With the completion of the Julius Nyerere Hydropower Project (JNHPP), Tanzania has entered a new era of energy abundance. The project is capable of producing 2,115MW of electricity, far beyond Tanzania energy needs at the moment.

This emans that Tanzania is now well positioned to export electricity, especially towards south where the southern power pool has been experiencing power shortages for years now.

But to truly capitalise on this milestone, the country must now unlock a much bigger opportunity: electricity market liberalisation.

The 2,115MW JNHPP, now the largest hydropower plant in East and Central Africa, has made Tanzania energy self-sufficient on paper. However, without a functional, competitive power market, much of that electricity risks going unused, underpriced or underleveraged.

In contrast, neighbouring countries like Kenya, Zambia, and South Africa are reaping the benefits of power sector reforms that invite private investment, promote innovation, and facilitate regional trade.

Now, business leaders and energy experts say it’s Tanzania’s turn to act.

From megawatts to markets

The JNHPP’s sheer scale has dramatically increased Tanzania’s generation capacity. But generation alone is not enough to guarantee the country of benefits from the mega project.

According to the African Mining Market, Kenya’s Energy Act (2019), Zambia’s power wheeling framework and South Africa’s unbundling of Eskom have shown that open-access electricity markets are essential to driving industrial growth and investor confidence.

Tanzania now has the power. The question is whether it has the market to match.

JNHPP: A game-changer with caveats

JNHPP, located along the Rufiji River, is expected to produce upwards of 6,000 GWh annually, supplying clean energy to millions of Tanzanians.

But peak and off-peak usage patterns, limited industrial demand and the absence of large-scale buyers could leave much of this power underutilised.

This highlights an urgent need for industrial-scale consumers connected to the grid, allowance to Independent Power Producers (IPPs) to generate and trade electricity and cross-border export capacity into regional power pools.

“Without market reform, JNHPP risks being a stranded asset,” warns a renewable energy developer in Arusha. “We need market access, competitive pricing and regional interconnectivity.”

Lessons from across the continent

Kenya’s reforms allow IPPs to sell directly to large customers.
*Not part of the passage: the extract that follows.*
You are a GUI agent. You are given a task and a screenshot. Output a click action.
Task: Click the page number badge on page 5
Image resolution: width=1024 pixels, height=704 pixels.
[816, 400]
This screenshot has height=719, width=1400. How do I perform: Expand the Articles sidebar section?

Zambia has rolled out power wheeling regulations that permit private energy flows through the national grid.

South Africa, which has been hit hard by power sortages in recent years, has been forced to partially unbundle Eskom – its power utility firm – and is establishing a fully independent system operator.
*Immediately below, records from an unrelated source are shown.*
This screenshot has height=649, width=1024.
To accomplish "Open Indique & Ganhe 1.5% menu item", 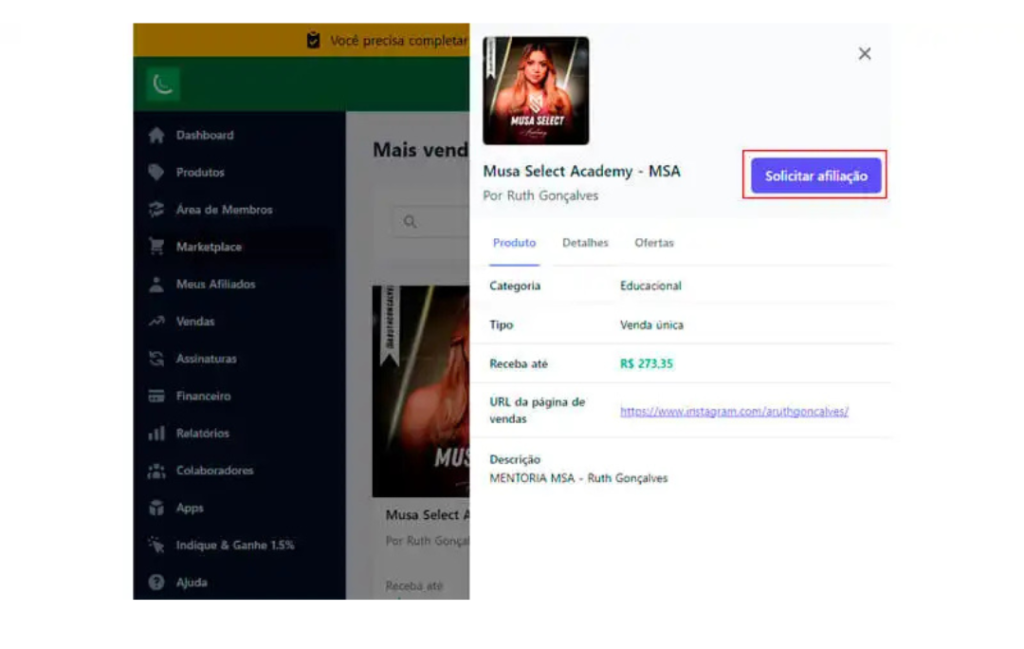I will [234, 545].
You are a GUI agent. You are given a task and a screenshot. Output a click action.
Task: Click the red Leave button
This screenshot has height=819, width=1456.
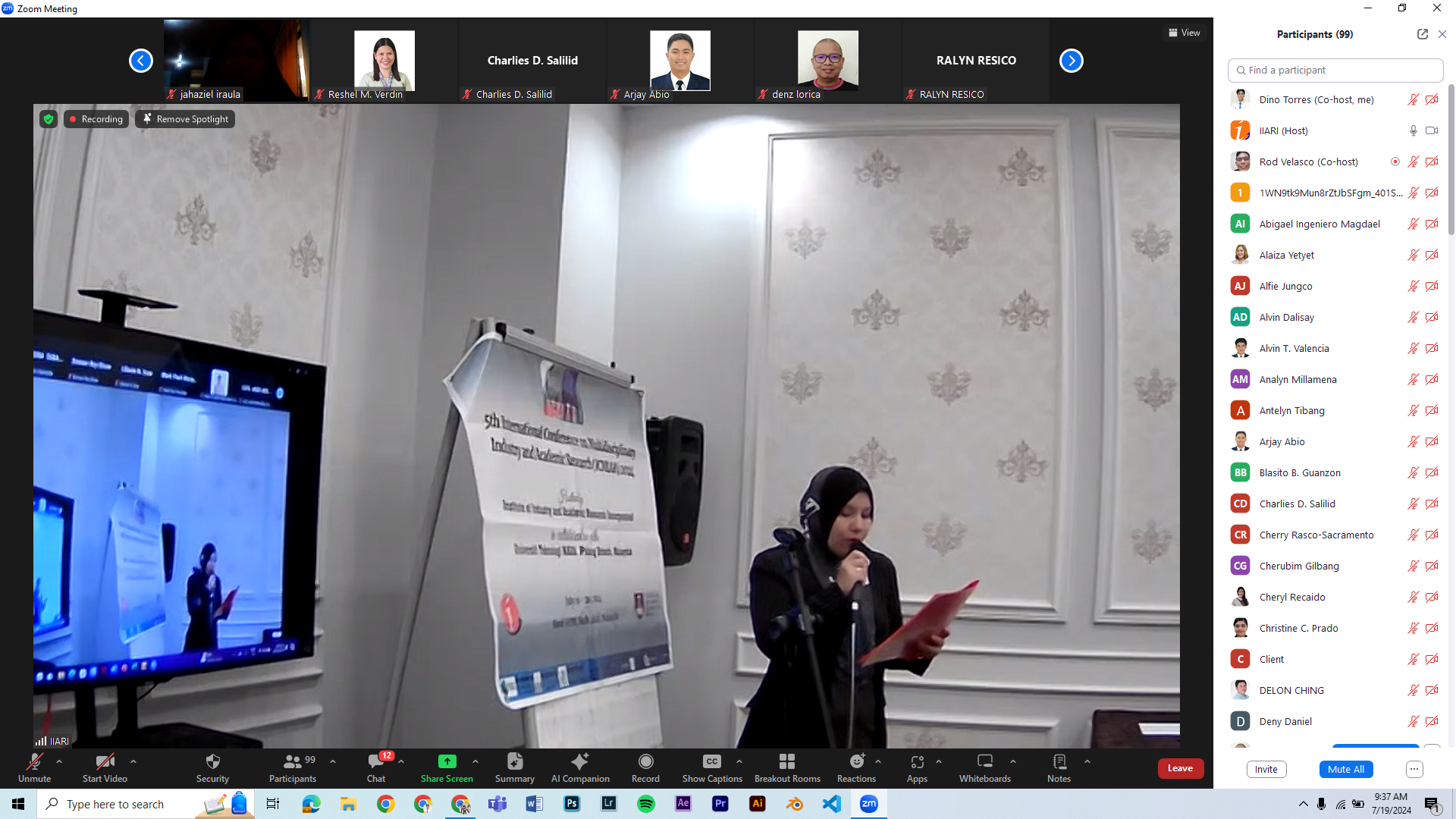tap(1180, 768)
After the reforms, all three countries are seeing a rise in grid-connected renewables, private-sector energy financing and reduced dependence on loss-making state utilities.
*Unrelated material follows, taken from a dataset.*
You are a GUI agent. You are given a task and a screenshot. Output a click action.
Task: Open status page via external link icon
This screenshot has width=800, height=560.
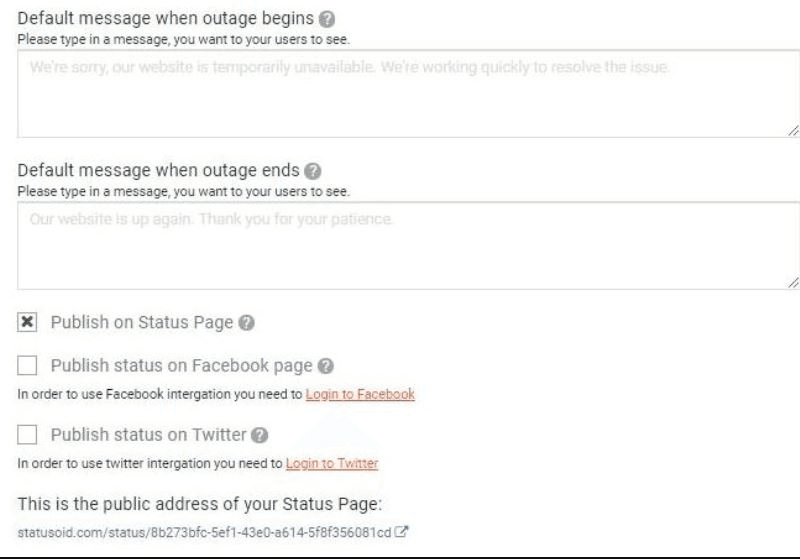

Tanzania’s current vertically integrated model – where Tanzania Electricity Supply Company Limited (Tanesco) dominates generation, transmission and distribution – is increasingly viewed as outdated and inefficient.

What Tanzania can do now

Experts suggest a number of steps including legislative and regulatory reform under which the country could enact laws that legally unbundle Tanesco and enable third-party access to the national grid.

This will give IPPs and commercial consumers more flexibility and reduce risk for investors.

There is also a suggestion on infrastructure investment so as to accelerate the expansion of regional interconnectors – especially into Zambia, Malawi, DRC and Kenya – to allow power trade via the Eastern Africa Power Pool (EAPP) and Southern Africa Power Pool (SAPP).

Thanks God that tjhis is implemented and power interconnector to EAPP has already been completed through Namanga. A project to link with SAPP is going on.

Experts also call for establishment of a Power Market Operator.

Modelled after South Africa’s Independent Transmission System and Market Operator (ITSMO), this agency would manage bidding, contracting and trading – allowing Tanzania to eventually introduce a competitive power exchange. This entity will prove crucial if IPP are allowed.

Support renewable IPPs

Another suggestion is to strengthen independent power producers. Now that JNHPP provides base load power, the grid is more stable – opening the door for intermittent sources like solar, wind and biomass to complement hydropower, especially in rural and off-grid areas.

For Tanzania’s private sector, a reformed power market means lower and predictable energy costs, improved grid reliability, faster industrial development and opportunities for energy entrepreneurs, investors and local suppliers.

The mining, manufacturing, agro-processing and data centre industries all stand to benefit from a competitive, well-regulated electricity market. Energy security is the backbone of industrialisation. JNHPP has given us the hardware. Now we need the software in terms of policies, pricing and platforms so as to make it work.